Swap "Given:" for "Goal:" in the data from the line with "has height=973, width=1232." up to and including the line with "Action: pos(1442,224)", leaving everything else unchanged, and give only those lines.
--- Start Exercise input ---
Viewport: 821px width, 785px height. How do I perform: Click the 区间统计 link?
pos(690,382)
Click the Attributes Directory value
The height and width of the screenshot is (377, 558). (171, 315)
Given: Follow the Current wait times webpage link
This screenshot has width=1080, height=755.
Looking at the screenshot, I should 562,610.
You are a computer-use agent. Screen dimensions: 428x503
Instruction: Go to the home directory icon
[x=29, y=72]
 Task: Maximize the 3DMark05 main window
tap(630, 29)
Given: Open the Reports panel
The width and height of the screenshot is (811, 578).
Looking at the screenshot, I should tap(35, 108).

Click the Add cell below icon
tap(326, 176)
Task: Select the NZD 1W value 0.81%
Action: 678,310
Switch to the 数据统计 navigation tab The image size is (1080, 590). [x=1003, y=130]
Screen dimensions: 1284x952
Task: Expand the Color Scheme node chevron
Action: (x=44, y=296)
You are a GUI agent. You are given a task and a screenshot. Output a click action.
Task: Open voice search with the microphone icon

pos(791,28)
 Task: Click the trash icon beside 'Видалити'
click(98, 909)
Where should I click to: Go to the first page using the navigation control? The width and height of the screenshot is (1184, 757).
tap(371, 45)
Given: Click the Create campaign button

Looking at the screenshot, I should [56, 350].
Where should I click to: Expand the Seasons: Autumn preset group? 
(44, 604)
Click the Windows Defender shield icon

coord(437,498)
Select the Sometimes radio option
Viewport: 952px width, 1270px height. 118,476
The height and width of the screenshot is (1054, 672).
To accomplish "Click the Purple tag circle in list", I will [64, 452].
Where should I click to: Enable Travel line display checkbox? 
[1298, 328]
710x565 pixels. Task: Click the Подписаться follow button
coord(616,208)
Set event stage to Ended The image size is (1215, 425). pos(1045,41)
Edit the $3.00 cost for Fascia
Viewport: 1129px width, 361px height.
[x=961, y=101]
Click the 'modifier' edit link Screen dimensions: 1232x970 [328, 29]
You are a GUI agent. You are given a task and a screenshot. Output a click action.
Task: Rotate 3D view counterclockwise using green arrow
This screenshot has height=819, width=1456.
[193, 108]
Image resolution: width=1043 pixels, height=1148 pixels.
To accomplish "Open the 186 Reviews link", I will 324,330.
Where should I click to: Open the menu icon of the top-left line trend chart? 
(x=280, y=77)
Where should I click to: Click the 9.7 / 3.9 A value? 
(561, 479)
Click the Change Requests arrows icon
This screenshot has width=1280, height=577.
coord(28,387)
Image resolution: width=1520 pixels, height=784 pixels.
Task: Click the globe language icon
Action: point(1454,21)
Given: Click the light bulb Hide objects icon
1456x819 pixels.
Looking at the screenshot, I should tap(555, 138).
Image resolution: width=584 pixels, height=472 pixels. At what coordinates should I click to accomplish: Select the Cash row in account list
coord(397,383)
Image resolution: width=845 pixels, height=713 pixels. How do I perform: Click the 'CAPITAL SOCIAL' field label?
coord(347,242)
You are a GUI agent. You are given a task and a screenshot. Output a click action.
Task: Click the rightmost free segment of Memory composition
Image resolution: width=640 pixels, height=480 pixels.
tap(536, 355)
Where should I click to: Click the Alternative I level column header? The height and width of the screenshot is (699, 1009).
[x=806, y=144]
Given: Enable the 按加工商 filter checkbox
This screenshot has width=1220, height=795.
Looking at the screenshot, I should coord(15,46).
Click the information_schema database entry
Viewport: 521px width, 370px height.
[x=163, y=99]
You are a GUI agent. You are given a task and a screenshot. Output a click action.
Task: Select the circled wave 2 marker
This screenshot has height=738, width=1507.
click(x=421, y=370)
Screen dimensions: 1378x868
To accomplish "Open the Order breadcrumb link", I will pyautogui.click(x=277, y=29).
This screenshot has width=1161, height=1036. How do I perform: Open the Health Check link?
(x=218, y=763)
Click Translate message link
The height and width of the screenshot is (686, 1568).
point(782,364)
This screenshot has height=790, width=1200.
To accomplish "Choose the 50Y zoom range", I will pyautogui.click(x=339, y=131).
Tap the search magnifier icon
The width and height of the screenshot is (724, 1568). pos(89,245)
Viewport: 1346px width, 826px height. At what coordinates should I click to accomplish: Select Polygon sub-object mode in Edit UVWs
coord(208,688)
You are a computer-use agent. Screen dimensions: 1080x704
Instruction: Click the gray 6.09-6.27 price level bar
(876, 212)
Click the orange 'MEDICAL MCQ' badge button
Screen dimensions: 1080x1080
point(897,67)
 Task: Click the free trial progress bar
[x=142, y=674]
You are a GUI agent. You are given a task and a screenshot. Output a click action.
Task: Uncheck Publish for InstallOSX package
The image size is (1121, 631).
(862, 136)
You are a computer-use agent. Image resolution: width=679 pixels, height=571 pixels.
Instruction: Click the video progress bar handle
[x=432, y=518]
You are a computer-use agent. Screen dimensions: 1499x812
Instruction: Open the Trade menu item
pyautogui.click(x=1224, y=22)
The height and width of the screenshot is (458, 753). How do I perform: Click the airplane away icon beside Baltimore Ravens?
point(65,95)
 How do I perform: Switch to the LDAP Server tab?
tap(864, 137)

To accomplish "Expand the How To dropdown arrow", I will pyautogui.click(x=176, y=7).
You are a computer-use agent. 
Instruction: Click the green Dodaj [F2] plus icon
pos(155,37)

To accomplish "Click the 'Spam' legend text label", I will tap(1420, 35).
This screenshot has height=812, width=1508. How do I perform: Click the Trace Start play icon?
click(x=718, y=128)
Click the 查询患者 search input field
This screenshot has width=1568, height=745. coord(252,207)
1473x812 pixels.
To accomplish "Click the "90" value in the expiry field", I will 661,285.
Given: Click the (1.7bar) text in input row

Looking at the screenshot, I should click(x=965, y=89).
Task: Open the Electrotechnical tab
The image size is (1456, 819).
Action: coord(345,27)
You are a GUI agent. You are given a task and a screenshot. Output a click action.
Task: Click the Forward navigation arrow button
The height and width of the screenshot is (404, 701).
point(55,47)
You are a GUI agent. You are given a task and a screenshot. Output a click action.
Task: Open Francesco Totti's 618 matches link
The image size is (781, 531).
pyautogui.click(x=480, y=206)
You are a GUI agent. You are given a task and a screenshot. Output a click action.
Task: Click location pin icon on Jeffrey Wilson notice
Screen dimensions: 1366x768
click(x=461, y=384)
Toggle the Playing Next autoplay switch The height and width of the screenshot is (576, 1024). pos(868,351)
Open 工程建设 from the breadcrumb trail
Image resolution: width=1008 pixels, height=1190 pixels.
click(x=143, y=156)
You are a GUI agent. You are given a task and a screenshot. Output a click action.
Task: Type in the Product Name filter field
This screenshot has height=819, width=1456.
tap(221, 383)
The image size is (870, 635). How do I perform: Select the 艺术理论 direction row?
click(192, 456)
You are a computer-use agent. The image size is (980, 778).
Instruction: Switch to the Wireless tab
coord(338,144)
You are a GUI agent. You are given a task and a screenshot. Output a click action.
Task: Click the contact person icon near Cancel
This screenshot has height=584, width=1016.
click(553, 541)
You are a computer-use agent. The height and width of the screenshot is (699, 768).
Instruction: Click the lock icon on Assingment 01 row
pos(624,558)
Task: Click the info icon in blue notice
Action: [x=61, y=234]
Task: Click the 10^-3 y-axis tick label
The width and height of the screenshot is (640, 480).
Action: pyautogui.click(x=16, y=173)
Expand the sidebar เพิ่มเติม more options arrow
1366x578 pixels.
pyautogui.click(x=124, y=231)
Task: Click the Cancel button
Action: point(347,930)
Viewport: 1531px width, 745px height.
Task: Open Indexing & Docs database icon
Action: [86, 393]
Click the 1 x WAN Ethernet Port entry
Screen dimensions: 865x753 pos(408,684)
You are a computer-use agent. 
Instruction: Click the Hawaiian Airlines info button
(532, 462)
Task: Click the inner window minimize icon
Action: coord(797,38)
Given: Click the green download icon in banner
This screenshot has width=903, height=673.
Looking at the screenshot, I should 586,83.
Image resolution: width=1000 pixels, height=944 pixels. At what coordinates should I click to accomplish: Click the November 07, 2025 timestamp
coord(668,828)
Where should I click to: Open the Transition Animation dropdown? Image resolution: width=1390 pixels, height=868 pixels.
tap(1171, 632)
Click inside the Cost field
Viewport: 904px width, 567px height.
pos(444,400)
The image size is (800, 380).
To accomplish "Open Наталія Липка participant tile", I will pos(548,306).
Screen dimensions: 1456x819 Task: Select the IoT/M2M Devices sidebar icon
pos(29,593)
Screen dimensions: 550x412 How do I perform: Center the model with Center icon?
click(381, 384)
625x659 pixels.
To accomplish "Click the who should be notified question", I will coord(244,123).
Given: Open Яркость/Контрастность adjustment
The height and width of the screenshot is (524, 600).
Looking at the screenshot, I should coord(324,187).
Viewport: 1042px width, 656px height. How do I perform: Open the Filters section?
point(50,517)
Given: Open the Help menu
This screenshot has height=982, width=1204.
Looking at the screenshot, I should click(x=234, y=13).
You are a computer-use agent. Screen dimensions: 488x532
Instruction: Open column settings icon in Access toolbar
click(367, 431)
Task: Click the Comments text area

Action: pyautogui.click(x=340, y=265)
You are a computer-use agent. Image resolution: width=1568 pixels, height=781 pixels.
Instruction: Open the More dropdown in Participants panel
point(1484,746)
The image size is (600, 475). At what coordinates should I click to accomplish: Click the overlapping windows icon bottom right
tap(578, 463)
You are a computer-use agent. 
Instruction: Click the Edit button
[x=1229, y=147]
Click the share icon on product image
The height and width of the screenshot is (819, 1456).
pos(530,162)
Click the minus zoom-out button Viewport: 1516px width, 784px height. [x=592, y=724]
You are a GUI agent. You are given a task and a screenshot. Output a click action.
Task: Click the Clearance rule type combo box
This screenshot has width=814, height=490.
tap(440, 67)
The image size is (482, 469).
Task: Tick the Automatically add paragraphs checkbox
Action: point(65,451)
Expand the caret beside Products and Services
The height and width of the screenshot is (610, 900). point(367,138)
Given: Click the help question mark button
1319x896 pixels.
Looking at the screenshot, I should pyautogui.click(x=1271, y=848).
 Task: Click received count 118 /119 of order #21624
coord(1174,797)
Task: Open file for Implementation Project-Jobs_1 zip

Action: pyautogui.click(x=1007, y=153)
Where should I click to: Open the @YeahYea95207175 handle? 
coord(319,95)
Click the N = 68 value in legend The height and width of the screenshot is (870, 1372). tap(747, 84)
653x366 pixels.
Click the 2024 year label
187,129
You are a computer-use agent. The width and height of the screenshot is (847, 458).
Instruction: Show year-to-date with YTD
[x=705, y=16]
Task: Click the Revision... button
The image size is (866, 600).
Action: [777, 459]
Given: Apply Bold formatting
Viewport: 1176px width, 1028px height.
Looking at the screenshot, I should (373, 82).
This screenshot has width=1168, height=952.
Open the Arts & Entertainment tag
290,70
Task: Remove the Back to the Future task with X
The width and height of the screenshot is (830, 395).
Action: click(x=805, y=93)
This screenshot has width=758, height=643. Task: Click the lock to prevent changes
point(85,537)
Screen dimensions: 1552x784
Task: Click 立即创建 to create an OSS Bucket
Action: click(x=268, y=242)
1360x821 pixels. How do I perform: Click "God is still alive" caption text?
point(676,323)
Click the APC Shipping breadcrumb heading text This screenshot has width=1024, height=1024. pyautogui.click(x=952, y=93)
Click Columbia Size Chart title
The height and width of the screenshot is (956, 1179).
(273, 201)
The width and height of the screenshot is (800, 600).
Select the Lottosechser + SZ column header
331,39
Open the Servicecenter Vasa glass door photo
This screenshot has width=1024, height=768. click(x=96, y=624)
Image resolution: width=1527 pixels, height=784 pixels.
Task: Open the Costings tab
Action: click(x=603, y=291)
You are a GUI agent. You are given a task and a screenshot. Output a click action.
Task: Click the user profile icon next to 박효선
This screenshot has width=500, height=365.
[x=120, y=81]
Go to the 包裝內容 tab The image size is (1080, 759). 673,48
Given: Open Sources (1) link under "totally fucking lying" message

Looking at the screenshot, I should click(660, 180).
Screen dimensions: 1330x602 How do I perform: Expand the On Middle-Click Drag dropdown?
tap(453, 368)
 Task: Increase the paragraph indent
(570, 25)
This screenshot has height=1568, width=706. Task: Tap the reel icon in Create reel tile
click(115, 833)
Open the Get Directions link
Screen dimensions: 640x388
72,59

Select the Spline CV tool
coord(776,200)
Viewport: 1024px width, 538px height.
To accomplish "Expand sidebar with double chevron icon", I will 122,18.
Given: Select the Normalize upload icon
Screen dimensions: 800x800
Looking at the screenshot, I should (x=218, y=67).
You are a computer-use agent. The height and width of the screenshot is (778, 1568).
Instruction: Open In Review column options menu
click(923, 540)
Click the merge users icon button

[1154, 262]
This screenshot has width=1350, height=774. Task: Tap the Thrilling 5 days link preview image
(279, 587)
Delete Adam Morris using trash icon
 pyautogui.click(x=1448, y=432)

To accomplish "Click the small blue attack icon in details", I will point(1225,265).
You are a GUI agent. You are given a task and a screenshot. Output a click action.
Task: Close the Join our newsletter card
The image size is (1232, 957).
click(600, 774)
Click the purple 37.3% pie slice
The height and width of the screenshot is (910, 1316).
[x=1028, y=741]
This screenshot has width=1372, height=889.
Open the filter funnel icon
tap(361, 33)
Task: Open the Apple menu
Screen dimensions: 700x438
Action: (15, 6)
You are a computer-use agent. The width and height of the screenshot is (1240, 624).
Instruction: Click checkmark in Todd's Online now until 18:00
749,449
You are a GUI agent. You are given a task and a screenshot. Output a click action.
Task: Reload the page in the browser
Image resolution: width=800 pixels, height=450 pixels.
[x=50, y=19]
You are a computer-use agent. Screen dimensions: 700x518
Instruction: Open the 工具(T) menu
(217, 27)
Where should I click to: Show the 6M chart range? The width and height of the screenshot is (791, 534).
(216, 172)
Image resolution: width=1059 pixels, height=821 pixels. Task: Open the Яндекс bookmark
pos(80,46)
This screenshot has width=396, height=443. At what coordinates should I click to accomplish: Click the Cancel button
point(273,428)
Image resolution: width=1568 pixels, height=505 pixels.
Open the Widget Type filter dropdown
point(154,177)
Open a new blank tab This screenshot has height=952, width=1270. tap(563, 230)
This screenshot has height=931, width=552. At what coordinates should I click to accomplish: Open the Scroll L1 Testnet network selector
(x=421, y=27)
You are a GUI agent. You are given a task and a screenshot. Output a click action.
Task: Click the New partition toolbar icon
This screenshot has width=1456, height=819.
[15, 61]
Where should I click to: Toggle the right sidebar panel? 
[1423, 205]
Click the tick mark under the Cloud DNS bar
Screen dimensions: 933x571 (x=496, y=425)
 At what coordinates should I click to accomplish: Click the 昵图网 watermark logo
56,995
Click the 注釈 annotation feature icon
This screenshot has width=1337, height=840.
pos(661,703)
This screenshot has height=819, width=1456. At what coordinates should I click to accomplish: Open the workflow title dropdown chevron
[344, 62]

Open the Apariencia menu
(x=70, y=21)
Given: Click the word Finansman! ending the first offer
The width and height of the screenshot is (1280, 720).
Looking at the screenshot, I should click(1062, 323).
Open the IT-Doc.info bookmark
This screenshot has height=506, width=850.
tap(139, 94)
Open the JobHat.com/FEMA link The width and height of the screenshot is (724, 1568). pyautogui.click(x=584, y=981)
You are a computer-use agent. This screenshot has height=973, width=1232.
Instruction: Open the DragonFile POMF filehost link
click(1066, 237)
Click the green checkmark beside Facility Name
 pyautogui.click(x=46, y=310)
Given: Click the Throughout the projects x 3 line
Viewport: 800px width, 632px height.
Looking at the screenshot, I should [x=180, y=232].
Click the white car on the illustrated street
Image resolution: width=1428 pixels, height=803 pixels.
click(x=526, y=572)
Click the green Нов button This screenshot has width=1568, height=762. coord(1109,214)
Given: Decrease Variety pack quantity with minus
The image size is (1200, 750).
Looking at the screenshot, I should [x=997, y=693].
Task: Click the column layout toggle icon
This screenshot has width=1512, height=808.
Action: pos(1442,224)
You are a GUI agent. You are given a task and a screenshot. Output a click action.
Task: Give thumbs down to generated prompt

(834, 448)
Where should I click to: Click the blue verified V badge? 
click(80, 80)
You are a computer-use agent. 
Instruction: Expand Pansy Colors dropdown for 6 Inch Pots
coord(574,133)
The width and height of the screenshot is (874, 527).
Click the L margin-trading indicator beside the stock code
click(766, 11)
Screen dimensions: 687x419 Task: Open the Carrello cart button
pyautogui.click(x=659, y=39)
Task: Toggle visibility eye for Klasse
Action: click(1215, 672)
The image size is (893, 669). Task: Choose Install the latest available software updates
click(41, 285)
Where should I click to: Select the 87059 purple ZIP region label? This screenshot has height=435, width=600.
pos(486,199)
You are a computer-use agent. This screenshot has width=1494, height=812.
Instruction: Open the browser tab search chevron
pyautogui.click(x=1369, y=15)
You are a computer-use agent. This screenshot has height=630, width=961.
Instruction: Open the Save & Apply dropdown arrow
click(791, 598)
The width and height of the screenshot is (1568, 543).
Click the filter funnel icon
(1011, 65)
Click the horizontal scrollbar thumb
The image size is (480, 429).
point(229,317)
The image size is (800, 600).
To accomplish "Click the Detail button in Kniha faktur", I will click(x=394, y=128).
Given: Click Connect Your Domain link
--- End Exercise input ---
Exercise result
You are a computer-use agent. This screenshot has height=973, width=1232.
Instruction: Open the DragonFile POMF filehost link
click(1066, 237)
Click the green checkmark beside Facility Name
 pyautogui.click(x=46, y=310)
Goal: Click the Throughout the projects x 3 line
Viewport: 800px width, 632px height.
Looking at the screenshot, I should [x=180, y=232].
Click the white car on the illustrated street
Image resolution: width=1428 pixels, height=803 pixels.
click(x=526, y=572)
Click the green Нов button This screenshot has width=1568, height=762. coord(1109,214)
Goal: Decrease Variety pack quantity with minus
The image size is (1200, 750).
Looking at the screenshot, I should [x=997, y=693].
Task: Click the column layout toggle icon
This screenshot has width=1512, height=808.
Action: pos(1442,224)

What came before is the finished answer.